Thermohaline instability and rotation-induced mixing II- Yields of 3He for low- and intermediate-mass stars

TL;DR

This study investigates how thermohaline and rotation-induced mixing processes in low- and intermediate-mass stars affect the production and destruction of 3He, addressing the discrepancy between classical predictions and observed Galactic 3He levels.

Contribution

It provides new stellar models incorporating thermohaline and rotation-induced mixing, showing these processes significantly reduce 3He yields compared to standard models.

Findings

Rotation-induced mixing lowers 3He production across models.

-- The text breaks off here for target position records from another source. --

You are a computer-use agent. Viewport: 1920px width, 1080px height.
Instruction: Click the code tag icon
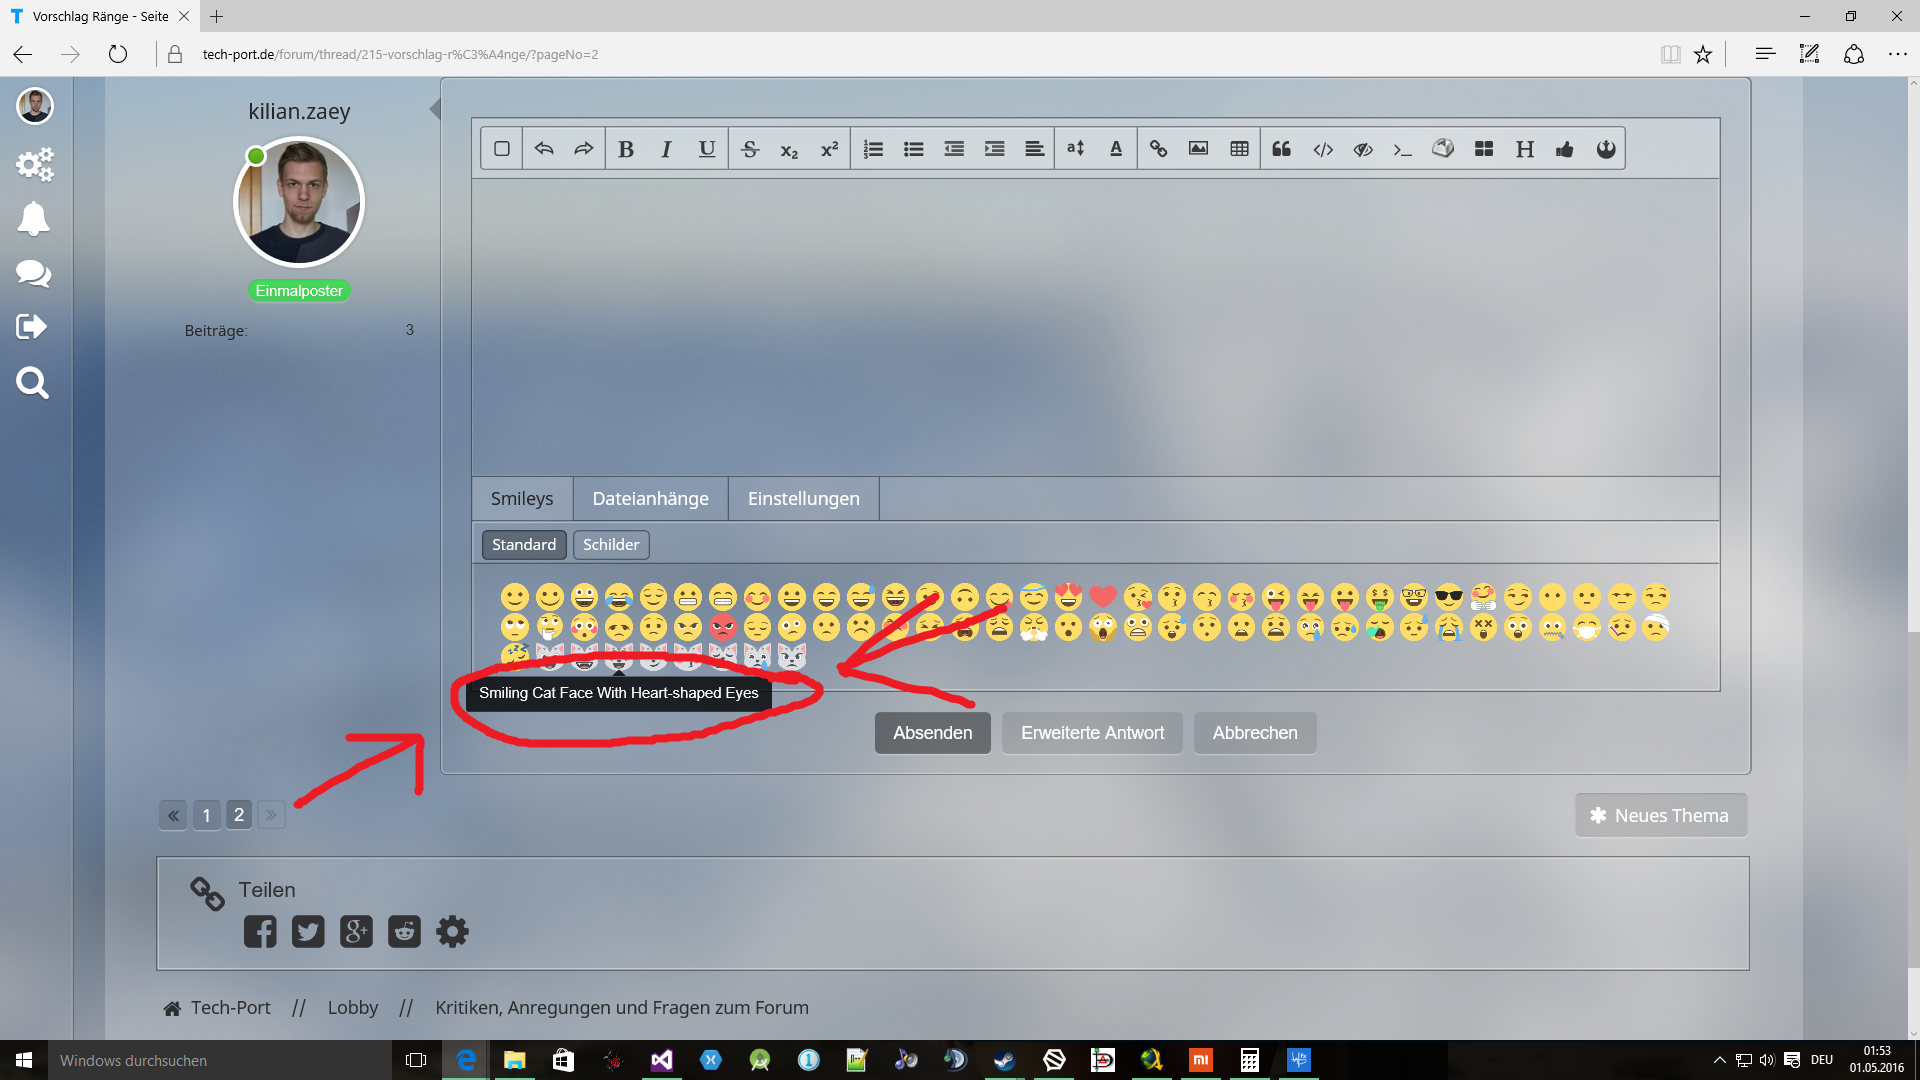(x=1323, y=149)
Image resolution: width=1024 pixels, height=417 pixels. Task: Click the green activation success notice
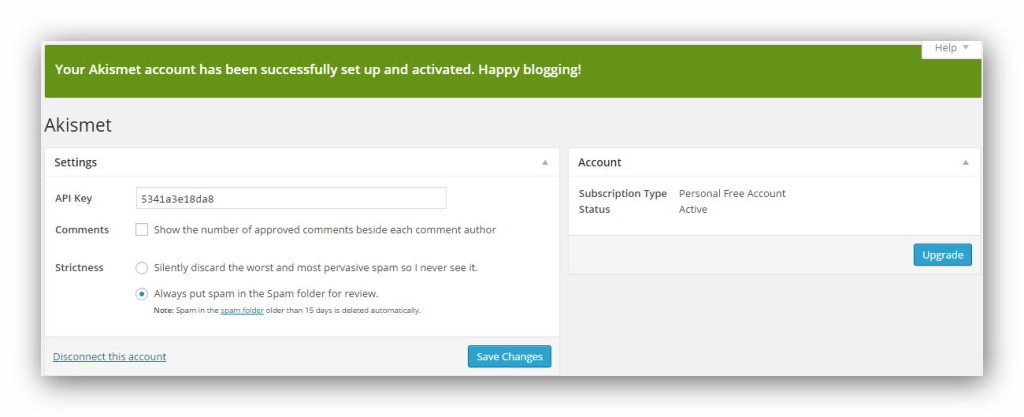tap(318, 70)
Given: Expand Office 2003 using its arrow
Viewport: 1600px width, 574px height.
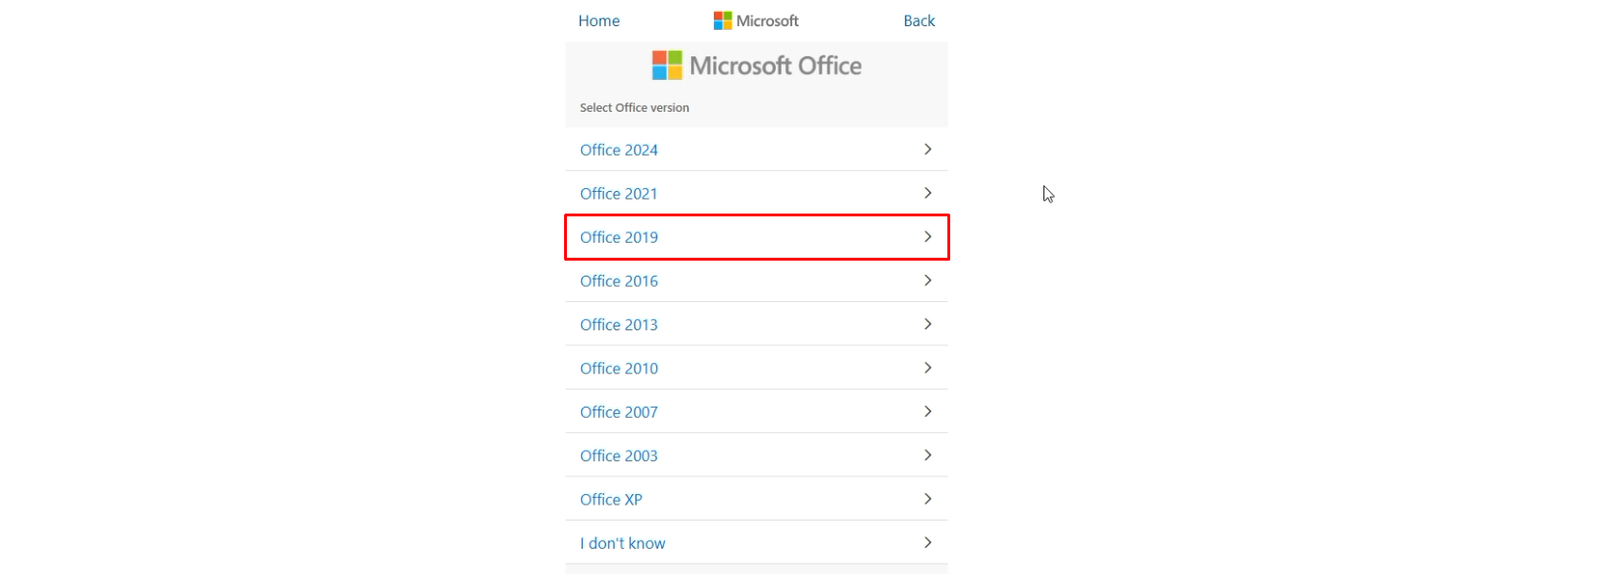Looking at the screenshot, I should tap(928, 455).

Thermohaline mixing reduces 3He yields in low-mass stars.

Net 3He yields are significantly less than standard predictions.

Abstract

Context. The 3He content of Galactic HII regions is very close to that of the Sun and the solar system, and only slightly higher than the primordial 3He abundance as predicted by the standard Big Bang nucleosynthesis. However, the classical theory of stellar evolution predicts a high production of 3He by low-mass stars, implying a strong increase of 3He with time in the Galaxy. This is the well-known "3He problem". Aims. We study the effects of thermohaline and rotation-induced mixings on the production and destruction of 3He over the lifetime of low- and intermediate-mass stars at various metallicities. Methods. We compute stellar evolutionary models in the mass range 1 to 6M\odot for four metallicities, taking into account thermohaline instability and rotation-induced mixing. For the thermohaline diffusivity we use the prescription based on the linear stability analysis, which reproduces Red Giant Branch (RGB) abundance patterns at all metallicities. Rotation-induced mixing is treated taking into account meridional circulation and shear turbulence. We discuss the effects of these processes on internal and surface abundances of 3He and on the net yields. Results. Over the whole mass and metallicity range investigated, rotation-induced mixing lowers the 3He production, as well as the upper mass limit at which stars destroy 3He. For low-mass stars, thermohaline mixing occuring beyond the RGB bump is the dominant process in strongly reducing the net 3He yield compared to standard computations. Yet these stars remain net 3He producers. Conclusions. Overall, the net 3He yields are strongly reduced compared to the standard framework predictions.